◆ Your goal ◆
Look through the listing underneath for "fullscreen", and copy every line that has it.

___ Exercise input

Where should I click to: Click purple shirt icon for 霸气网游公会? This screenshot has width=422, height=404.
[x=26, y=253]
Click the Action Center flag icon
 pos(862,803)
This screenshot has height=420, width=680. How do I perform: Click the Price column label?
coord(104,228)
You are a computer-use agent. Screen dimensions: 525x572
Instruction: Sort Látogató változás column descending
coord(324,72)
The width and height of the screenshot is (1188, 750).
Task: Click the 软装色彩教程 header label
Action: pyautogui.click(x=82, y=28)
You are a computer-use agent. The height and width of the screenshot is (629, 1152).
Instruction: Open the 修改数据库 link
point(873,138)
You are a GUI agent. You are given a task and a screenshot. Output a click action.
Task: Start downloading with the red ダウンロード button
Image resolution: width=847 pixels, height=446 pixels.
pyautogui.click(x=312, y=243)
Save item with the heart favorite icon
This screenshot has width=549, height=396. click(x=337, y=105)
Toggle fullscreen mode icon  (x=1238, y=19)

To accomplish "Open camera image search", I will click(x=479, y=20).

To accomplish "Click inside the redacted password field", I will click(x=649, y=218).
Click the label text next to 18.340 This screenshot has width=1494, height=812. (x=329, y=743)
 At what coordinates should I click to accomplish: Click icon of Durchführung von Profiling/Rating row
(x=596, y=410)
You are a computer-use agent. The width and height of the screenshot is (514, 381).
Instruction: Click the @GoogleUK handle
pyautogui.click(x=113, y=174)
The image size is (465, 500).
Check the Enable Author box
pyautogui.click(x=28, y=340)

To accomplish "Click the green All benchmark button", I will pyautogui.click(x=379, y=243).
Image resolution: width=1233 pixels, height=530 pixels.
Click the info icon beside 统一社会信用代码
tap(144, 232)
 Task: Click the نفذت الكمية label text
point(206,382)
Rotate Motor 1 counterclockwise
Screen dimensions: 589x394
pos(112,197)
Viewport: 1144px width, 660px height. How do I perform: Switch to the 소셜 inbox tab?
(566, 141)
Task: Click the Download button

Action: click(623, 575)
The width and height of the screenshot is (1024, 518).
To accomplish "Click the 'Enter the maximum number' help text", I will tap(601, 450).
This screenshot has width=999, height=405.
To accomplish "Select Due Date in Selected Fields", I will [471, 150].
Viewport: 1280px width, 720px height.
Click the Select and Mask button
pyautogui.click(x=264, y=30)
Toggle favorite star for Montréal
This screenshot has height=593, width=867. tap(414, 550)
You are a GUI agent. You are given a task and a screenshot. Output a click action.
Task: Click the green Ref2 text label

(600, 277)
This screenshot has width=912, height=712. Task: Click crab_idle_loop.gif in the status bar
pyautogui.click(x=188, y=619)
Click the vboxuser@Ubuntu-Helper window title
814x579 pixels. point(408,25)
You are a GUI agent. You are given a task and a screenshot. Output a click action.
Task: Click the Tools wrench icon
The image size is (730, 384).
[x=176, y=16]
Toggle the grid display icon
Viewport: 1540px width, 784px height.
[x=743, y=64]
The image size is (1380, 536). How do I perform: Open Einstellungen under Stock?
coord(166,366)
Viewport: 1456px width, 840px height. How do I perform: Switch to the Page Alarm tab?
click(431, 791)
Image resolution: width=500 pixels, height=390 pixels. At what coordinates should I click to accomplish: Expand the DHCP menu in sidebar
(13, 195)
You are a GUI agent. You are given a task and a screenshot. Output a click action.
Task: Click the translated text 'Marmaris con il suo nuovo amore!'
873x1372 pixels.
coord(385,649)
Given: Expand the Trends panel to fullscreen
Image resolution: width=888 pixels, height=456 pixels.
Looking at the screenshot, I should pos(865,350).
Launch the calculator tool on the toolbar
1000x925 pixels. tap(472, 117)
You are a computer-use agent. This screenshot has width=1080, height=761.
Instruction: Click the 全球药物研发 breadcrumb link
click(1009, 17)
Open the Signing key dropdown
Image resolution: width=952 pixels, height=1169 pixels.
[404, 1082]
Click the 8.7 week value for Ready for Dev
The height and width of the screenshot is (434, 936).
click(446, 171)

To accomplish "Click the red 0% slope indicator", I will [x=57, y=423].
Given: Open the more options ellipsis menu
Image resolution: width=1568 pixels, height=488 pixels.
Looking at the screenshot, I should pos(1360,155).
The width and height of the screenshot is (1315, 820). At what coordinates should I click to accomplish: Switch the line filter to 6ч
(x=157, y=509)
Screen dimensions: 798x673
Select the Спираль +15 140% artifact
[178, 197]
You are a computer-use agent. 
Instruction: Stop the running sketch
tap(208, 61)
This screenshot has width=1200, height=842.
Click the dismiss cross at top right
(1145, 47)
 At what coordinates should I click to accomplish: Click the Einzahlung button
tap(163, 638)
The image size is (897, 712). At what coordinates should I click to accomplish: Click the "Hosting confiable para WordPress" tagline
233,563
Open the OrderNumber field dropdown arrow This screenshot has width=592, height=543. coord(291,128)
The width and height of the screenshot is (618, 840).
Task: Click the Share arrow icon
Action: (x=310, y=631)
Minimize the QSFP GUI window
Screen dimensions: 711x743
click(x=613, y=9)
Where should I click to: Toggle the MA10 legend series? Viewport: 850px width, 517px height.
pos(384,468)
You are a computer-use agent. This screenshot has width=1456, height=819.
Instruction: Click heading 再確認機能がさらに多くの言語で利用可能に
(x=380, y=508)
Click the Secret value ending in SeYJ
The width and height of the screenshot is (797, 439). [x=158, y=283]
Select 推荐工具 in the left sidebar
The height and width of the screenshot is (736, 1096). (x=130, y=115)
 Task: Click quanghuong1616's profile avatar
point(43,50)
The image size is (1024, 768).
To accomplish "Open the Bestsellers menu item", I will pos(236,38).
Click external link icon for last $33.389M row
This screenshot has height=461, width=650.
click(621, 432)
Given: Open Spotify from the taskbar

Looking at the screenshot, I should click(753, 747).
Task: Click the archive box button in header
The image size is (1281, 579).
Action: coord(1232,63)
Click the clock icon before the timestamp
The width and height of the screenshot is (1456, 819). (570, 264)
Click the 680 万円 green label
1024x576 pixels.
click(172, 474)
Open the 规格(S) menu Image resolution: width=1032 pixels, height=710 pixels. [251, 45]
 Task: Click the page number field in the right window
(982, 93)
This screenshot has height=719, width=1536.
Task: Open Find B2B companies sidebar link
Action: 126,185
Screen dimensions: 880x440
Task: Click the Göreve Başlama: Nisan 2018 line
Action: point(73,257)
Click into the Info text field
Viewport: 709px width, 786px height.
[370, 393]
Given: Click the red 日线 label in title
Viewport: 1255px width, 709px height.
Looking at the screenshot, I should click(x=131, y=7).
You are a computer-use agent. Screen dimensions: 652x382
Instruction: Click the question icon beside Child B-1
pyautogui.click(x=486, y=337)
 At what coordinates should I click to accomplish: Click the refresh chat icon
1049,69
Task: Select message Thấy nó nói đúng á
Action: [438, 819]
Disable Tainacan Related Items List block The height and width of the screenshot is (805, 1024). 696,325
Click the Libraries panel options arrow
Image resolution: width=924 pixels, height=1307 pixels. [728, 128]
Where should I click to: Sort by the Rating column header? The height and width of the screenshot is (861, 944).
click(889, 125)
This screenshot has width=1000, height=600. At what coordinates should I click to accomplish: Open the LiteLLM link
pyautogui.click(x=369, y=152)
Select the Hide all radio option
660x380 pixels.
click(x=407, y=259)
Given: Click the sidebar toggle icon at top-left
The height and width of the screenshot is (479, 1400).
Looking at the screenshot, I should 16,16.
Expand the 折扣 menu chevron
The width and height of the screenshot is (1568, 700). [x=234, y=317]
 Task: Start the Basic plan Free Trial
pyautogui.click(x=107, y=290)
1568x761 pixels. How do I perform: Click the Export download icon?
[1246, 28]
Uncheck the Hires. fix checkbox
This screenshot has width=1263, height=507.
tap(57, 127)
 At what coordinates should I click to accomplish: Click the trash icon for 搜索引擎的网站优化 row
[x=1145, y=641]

______

◆ Result for this task ◆
Toggle fullscreen mode icon  (x=1238, y=19)
Given: Expand the Trends panel to fullscreen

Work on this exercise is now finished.